Was soll all der Semerz und Lust?
Süsser Friede,
Komm, ach komm in meine Brust![270]
Здесь человек тоже сознает свое жалкое положение. Θνατός και έφάμερος, говорит Птолемей, смертное и эфемерное, и этими двумя словами он выражает все: человек смертен, и следовательно, он обречен на все беды смертного удела; человек движется по бренной земле подобно бабочке, чья жизнь длится лишь один день. Но этот человек, живущий лишь день, чувствует свое родство с божественными звездами, чувствует, что связан узами дружбы с Самим Богом, что способен, когда бы ни пожелал, вновь войти мысленно в божественные чертоги. «Тогда он возносится с земли». Есть в нем искра того огня, который является субстанцией самих звезд. Мы знакомы с этими представлениями в том виде, как они изложены в платоновском Тимее. Можно сказать, что они вызвали революцию в религиозном чувстве Запада.[271]

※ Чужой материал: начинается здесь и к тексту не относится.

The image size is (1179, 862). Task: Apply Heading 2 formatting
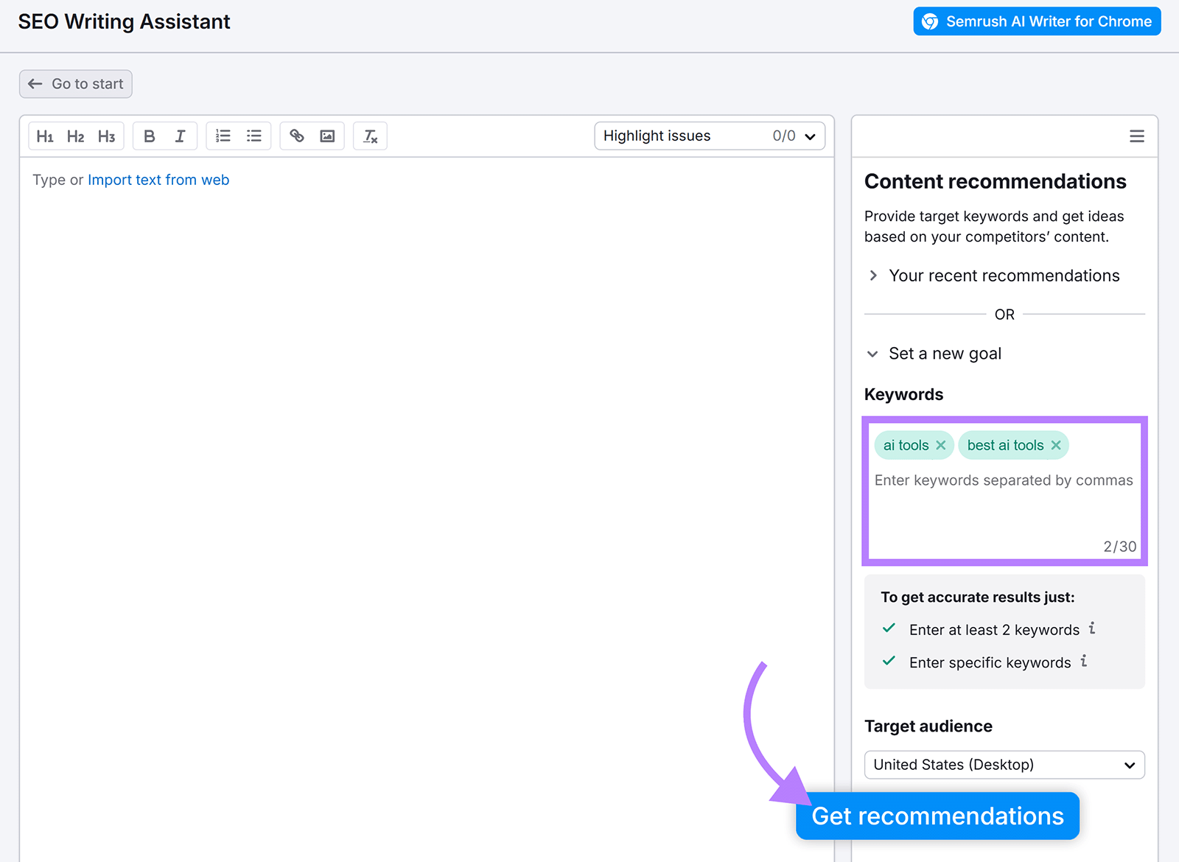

И напротив, Птолемей говорит: «...возношусь с земли, с Создателем единый, / / И дух мой жаждущий напиток пьет бессмертья». Все же нельзя на этом основании утверждать, что Птолемей — не-грек и что эта новая позиция может быть заимствована с Востока; ибо Птолемей в своих астрономических и даже астрологических сочинениях показывает, что он исповедует именно греческий способ мышления. Эти большие изменения развились внутри самой греческой мысли, и в целом мы можем рассматривать Платона как основную причину этих изменений.

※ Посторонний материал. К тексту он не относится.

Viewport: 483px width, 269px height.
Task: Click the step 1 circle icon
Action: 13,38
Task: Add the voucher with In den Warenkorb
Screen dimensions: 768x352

VIII. Умозрительное благочестиеСозерцание Бога
В предыдущей главе мы привели отрывок из сочинений императора Юлиана, в котором, обращаясь к воспоминаниям о своем детстве, он говорит, как с самых ранних пор стал ощущать красоту ночного неба. Теперь позвольте привести слова другого подростка, очень бедного славянского крестьянина, родившегося в Сибири в 1875 г. и позже ставшего монахом, священником, миссионером в Сибири,[272] слова о том же самом. Переживания этого русского ребенка чрезвычайно похожи на переживания юного Юлиана.

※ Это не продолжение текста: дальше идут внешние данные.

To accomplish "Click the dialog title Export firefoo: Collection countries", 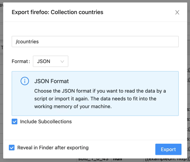I will (57, 12).
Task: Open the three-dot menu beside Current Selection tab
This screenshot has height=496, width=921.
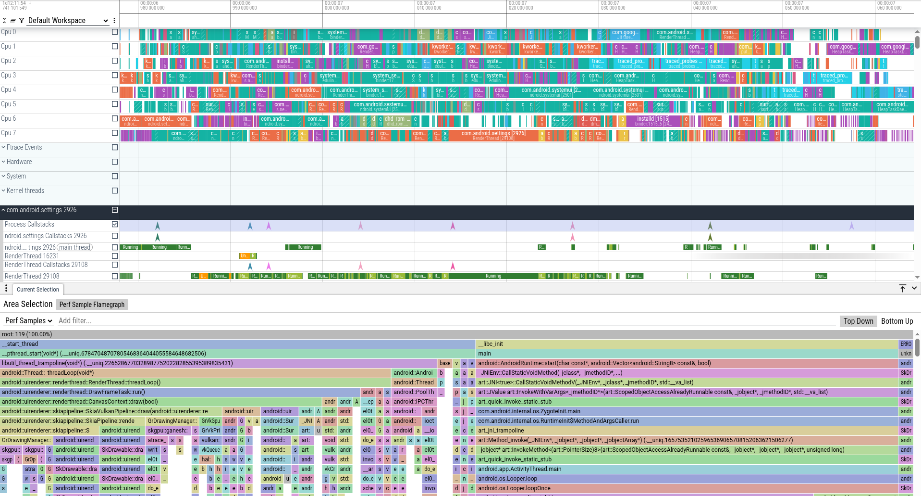Action: tap(6, 288)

«Очень рано почувствовал я в себе склонность к уединенному созерцанию Бога и природы... Мне едва ли было пять лет от роду, когда я начал сторониться своих сверстников и приятелей по игре и уходил в лес, или бродил по округе, или вставал на колени в поле, проводя долгие часы в созерцании... Никогда не забуду чувство радости и воодушевления, с каким я смотрел на солнце или на Млечный путь... Бывали ночи, когда все вокруг меня глубоко замирало, и я один смотрел, пока не выступали слезы, на красоту и гармонию небесных сфер. Но больше всего удивляло меня то, что с раннего детства я всегда ощущал в себе сильную склонность к молитве. Тщетно природа старалась очаровать меня своей красотой, тщетно она наполняла мое сердце и ум желанием поклоняться ей — я всегда ощущал, что этого было недостаточно, что в моей душе находилось место, которое только молитва могла наполнить... не церковная молитва, не формулы, выученные наизусть, но одинокая, детская молитва, та, что связывает верующего с Богом».
Я процитировал эти слова по двум причинам. Во-первых, потому, что они выражают с совершенной ясностью чисто человеческий мотив, естественные условия, помогающие человеку упражняться в созерцании; Платон сам заявил в Государстве (V. 475b ff.), что есть существа с естественной склонностью к философии, т. е. по самой своей природе находящиеся в состоянии любви к мудрости. Во-вторых, потому, что они показывают, уже в обобщенном виде, субстанцию созерцания. Это не что иное, как подъем души, благодаря которому через зрелище внешних красот мы постигаем красоту незримую. Этот переход от зримого к незримому существен; он внутренне присущ самому понятию созерцания. Перечитаем еще раз эти любопытные строки, в которых русский ребенок наивно описывает свой внутренний импульс, без какого бы то ни было отчетливого понимания того, что с ним происходит: «Но больше всего меня удивляло то, что с раннего детства я всегда ощущал в себе сильную склонность к молитве. Тщетно природа старалась очаровать меня своей красотой, тщетно наполняла она мое сердце и ум желанием поклоняться ей». И ребенок уточняет: не официальная молитва, которая выражается в формулах, заучиваемых наизусть, но «одинокая детская молитва, та, что связывает верующего с Богом». Словом, последняя ступень созерцающей души в ее вознесении — это полное единение с Богом.